VORLIEGENDER TEXT -
Im Interview erklärt Prof. Dr. Susann Gessner, Mitglied der Jury des Themenpreises Demokratiebildung, was die Demokratiebildung an der Schule An der Burgweide besonders macht:

Was zeichnet die Demokratiebildung an der Schule An der Burgweide aus?
Im Interview erklärte eine Lehrerin: „Demokratie als Haltung ist uns wichtig, das leben wir hier an der Schule. Demokratie ist kein Selbstläufer. Das ist Arbeit, und wir wollen daran mitarbeiten.“ Diese Aussage fasst aus meiner Sicht zusammen, was wir in den Interviews über die Schule gelernt haben.

Welche Konzepte haben Sie überzeugt?

ANGEZEIGTE DATEN -
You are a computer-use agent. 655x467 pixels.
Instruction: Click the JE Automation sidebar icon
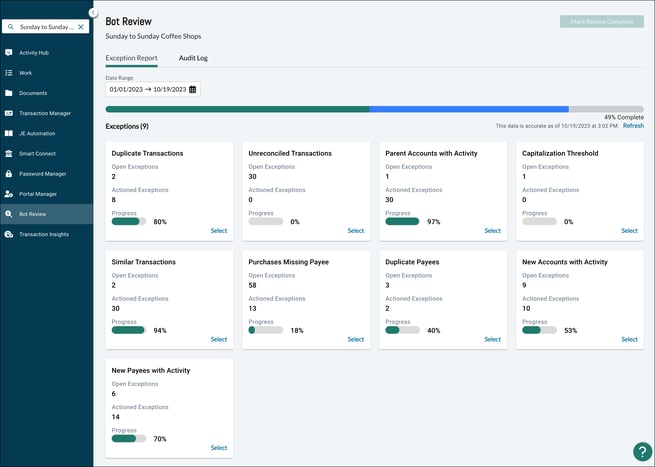tap(9, 133)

AUFGABE 1 - Welcher Jury gehört Prof. Dr. Susann Gessner laut dem Text über die Demokratiebildung an?
AUFGABE 2 - Aus welchen Sätzen besteht das Zitat der Lehrerin im Text über die Demokratiebildung? Nennen Sie alle.

ERGEBNIS 1 - Der Jury des Themenpreises Demokratiebildung.

ERGEBNIS 2 -
- „Demokratie als Haltung ist uns wichtig, das leben wir hier an der Schule.“
- „Demokratie ist kein Selbstläufer.“
- „Das ist Arbeit, und wir wollen daran mitarbeiten.“